TEMPO.CO, Jakarta - Bisnis taksi online tetap menggiurkan meski sering menemui masalah seperti penolakan supir taksi pangkalan dan belum rampungnya aturan pemerintah. Bisnis taksi online mempunyai prospek yang tidak bisa diremehkan. Apalagi masyarakat tertarik dengan hal baru yang lebih menguntungkan dan kemudahan teknologi semakin berkembang.
Setidaknya hal tersebut terbukti dari dua pemain baru bisnis transportasi berbasis aplikasi, yakni Fine Indonesia dan B-Trans. Fine Indonesia telah mulai uji coba armada di Semarang dan Yogyakarta dengan nama Fine Bike (ojek motor) dan Fine Car (taksi).
Baca : Masyarakat Sesalkan Kenaikan Tarif Angkutan Online
Sebanyak 120 pengemudi ojek dan mobil se-Jabodetabek telah melakukan pelatihan perdana. “Saat ini sudah lebih 5.000 orang yang mengunduh aplikasi Fine Indonesia di Play Store,” kata Diah Kusuma Putri, General Manager Fine Indonesia, Senin 20 Maret 2017 lalu.
Untuk menarik mitra pengemudi, Fine mengiming-imingi penghasilan hingga Rp 15 juta per bulan. Keuntungan tersebut berasal dari pembagian laba, bonus mingguan dan insentif bulanan. Lain lagi dengan PT Borneo Transformasi Nusantara, pemegang merek jasa transportasi berbasis online B-Trans, yang mencari calon pengemudi.

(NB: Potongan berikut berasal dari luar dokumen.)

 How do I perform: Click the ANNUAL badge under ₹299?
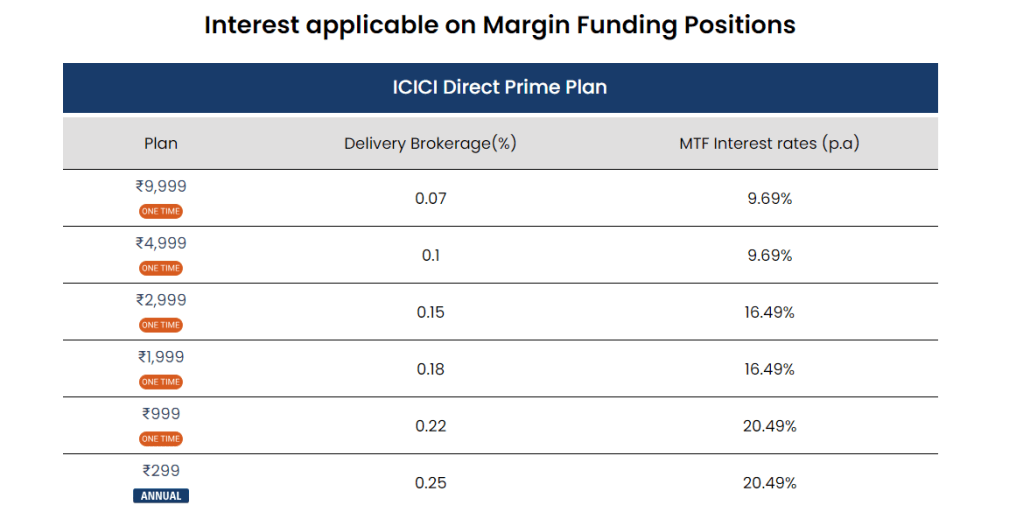[x=161, y=496]
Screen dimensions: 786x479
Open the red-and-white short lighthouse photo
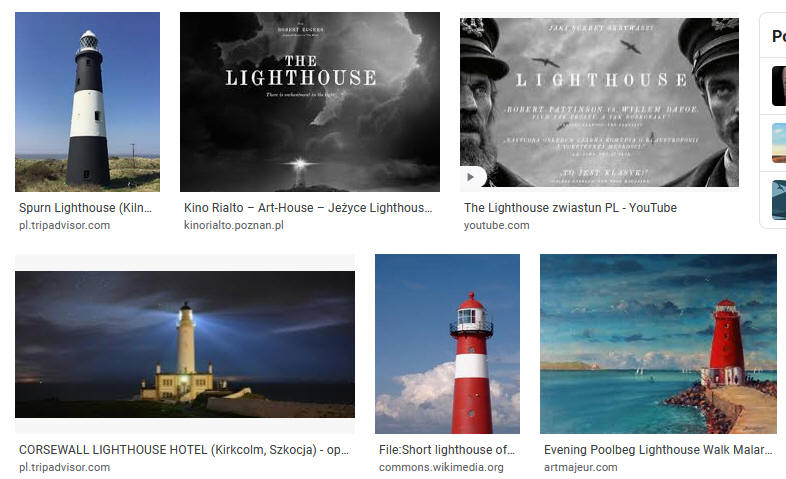pyautogui.click(x=447, y=344)
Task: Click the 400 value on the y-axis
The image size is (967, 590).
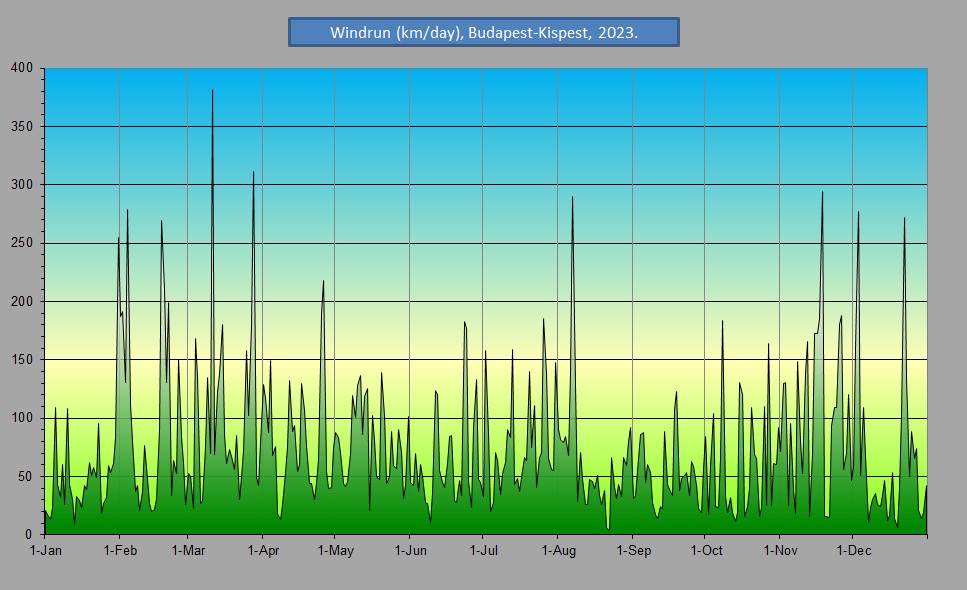Action: pos(23,68)
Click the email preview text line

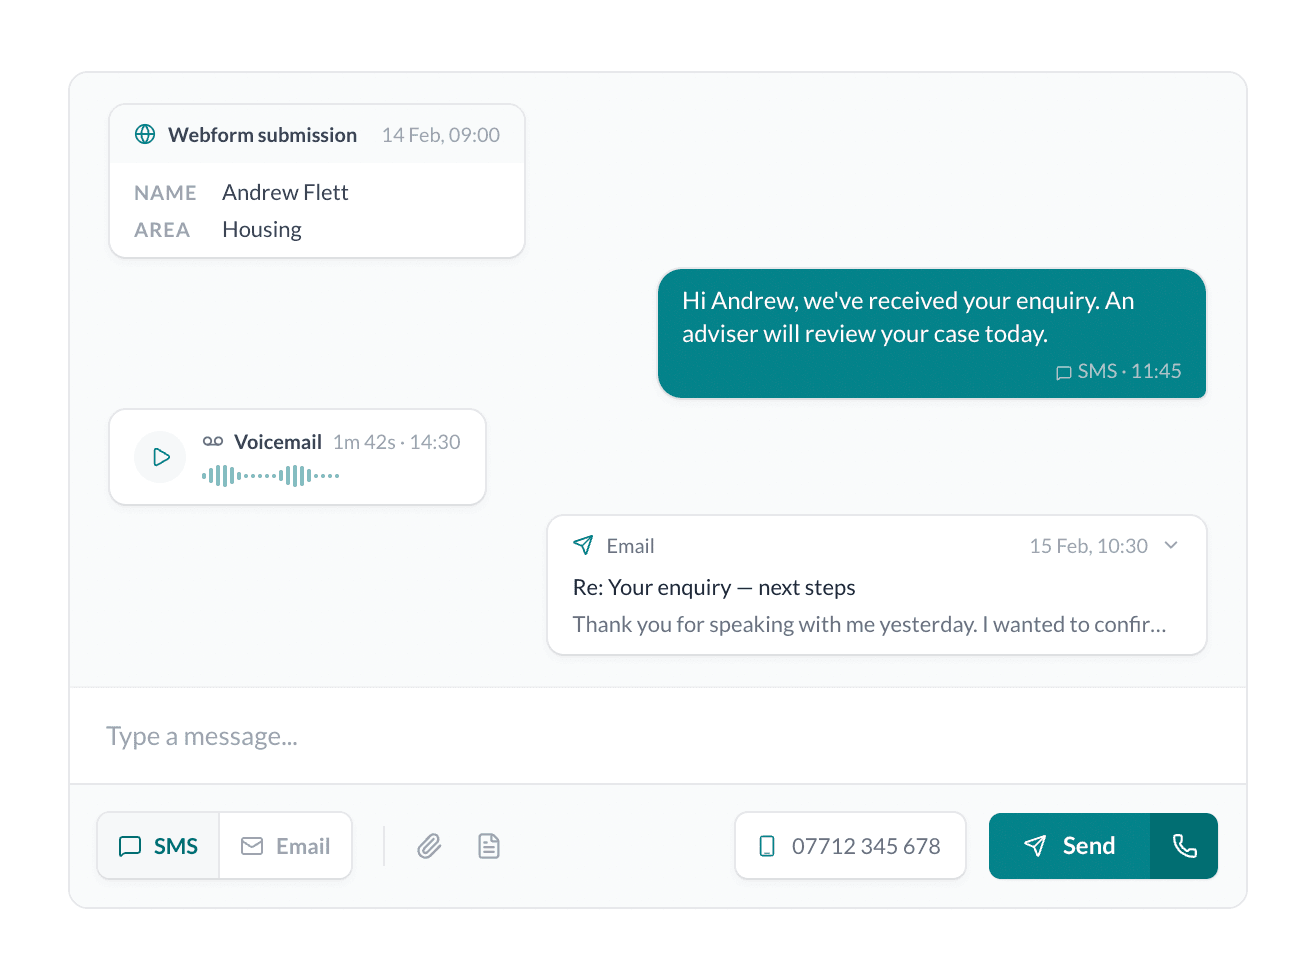point(869,625)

Baca : Ini Tanggapan Dinas Perhubungan DKI Soal Aturan Baru Taksi
B-Trans mengklaim manajemen menawarkan bagi hasil yang menguntungkan ranger dan tarif murah bagi konsumen. Yakni bagi hasil 10 persen untuk operator dan 90 persen untuk pengemudi.
“Kalau tarif ojek dari Banjarmasin ke Bandara Symsudin Noor hanya Rp 23 ribu dan Rp 93 ribu untuk taksi onlinenya. Tapi ini promo saja, mungkin dua-tiga bulan lagi tarif bisa naik,” kata Purwanto, seorang perwakilan manajemen B-Trans.
PT Borneo Transformasi Nusantara berambisi menguasai bisnis jasa antarjemput di Kalimantan Selatan setelah merilis aplikasi online B-Trans pada Februari lalu. Sementara ini B-Trans baru melayani daerah Kota Martapura, Banjarbaru, Banjarmasin, dan Peleihari.
Ia mengakui keberadaan B-Trans sempat menuai protes dari pengemudi ojek konvensional. Untuk menekan resistensi ini, manajemen B-Trans merangkul pengemudi ojek konvensional ikut bergabung ke ojek berbasis aplikasi online. “Sebagian ada yang mau dan sebagian menolak,” ujar dia.
Kedua perusahaan aplikasi itu menambah daftar pemain transportasi online yang sudah ada seperti Uber, Grab dan Go-jek. Mereka sama-sama menawarkan tarif yang kompetitif dan lebih murah dari transportasi konvensional. Mulai bulan depan, pemerintah mengatur tarif batas bawah taksi berbasis aplikasi.
Direktur Angkutan dan Multi-Moda Kementerian Perhubungan Cucu Mulyana mengatakan tarif batas bawah taksi online tidak boleh jauh di bawah tarif termurah taksi konvensional. Saat ini, menurut dia, tarif taksi berbasis aplikasi sangat murah lantaran terus menjalankan harga promosi dan subsidi.
Baca : Grab Sesalkan Langkah Pemerintah Revisi Permen No. 32 Tahun 2016
Tak hanya soal penentuan tarif, hingga saat ini perusahaan trasnportasi berbasis aplikasi masih mendapat perlawanan dari pengemudi angkutan lain. Seperti di Bogor, sejumlah trayek angkutan kota (angkot) mogok beroperasi mengangkut penumpang, sebagai bentuk protes terhadap Pemerintah Kota Bogor.
Baca : Polisi Menghalangi Ratusan Ojek Online Depok yang Mau Masuk Bogor
Pemkot Bogor dinilai tidak tegas menertibkan pengemudi angkutan berbasis online yang semakin marak. Mogok masal tidak mengangkut penumpang itu dilakukan ratusan pengemudi angkot. Aksi mogok menyebabkan penumpang terlantar dan disertai aksi bentrokan.